Children were asked to rate how strongly they agreed with statements such as ‘I am a kind and caring person’ and ‘I like babies and small children a lot’ to examine adherence to gender stereotypes.
To explore masculinity and attitudes to women’s roles, the children were asked to rate statements such as ‘It is more important for boys than girls to do well in school’ and ‘Swearing is worse for a girl than for a boy’.
Parents were also questioned about how often their children played with gender stereotypical toys such as dolls, tea sets and jewellery or activities such as pretending to clean and cook.
And they were asked to report on the perceived body esteem of their child, such as ‘My child wishes he/she were better looking’, while children rated their own esteem with questions such as ‘I feel love for my body’.

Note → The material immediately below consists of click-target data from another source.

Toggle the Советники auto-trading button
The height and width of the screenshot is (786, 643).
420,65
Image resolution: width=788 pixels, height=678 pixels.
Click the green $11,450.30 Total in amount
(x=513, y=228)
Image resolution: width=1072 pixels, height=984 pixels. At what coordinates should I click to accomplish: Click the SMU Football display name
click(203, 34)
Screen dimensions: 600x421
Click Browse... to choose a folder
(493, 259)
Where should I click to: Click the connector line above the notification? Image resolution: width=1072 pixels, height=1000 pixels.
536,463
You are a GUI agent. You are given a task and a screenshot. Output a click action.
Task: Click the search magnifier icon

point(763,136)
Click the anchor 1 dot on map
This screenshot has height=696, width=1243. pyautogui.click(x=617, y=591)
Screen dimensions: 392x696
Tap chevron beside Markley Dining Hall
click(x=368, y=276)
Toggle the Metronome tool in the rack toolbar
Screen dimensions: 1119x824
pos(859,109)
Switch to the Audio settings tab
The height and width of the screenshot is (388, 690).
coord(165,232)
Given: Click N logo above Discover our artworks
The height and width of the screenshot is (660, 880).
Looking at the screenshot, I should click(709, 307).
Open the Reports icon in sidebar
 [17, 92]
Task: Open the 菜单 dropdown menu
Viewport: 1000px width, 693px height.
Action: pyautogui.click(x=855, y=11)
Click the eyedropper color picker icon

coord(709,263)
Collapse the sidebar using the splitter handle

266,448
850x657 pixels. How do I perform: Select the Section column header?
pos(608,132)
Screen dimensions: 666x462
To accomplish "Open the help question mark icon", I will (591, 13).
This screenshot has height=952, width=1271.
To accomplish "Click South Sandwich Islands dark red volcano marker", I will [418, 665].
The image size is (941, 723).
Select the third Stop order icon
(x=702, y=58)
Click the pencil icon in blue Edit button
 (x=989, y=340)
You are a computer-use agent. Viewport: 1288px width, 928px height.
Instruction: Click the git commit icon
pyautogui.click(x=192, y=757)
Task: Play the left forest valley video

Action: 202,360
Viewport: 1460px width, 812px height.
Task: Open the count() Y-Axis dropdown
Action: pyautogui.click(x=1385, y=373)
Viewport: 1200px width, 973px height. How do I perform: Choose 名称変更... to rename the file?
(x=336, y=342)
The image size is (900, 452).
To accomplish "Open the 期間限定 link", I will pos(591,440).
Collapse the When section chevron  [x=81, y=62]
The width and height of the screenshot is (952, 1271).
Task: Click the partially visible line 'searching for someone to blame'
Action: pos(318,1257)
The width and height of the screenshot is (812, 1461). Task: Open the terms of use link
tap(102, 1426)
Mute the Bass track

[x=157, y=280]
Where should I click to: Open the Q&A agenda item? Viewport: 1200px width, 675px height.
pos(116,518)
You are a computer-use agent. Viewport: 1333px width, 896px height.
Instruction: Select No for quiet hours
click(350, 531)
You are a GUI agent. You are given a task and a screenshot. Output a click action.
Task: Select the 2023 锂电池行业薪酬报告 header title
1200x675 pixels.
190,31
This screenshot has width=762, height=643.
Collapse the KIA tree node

‘Overall, we found that princess culture tended to have a small but positive impact on child development over time,’ said Dr Coyne, assessing the findings published in the journal Child Development. ‘Higher engagement with princess culture during the preschool period was associated with holding more progressive attitudes about women, particularly for girls.’
US academics studied more than 300 girls and boys and their parents to discover how ‘princess culture’ affected attitudes over time towards gender stereotypes, body esteem and masculinity (file photo)
Commentators have suggested the latest generation of princess films have become more feminist and are moving from traditional male roles, compared to earlier characters such as Snow White and Prince Charming.
Dr Coyne added: ‘Girls who highly engaged with princess culture during the preschool years were more likely to view educational opportunities, relationships and careers as being equally important for men and women.’
She said that many of the storylines in the latest generation of movies involve working hard to pursue dreams, overcoming difficult challenges by finding inner strength and focusing on achievement rather than looks.
Dr Coyne concluded: ‘This research suggests that children may be learning more egalitarian views around men and women after engagement with modern-day princess culture.’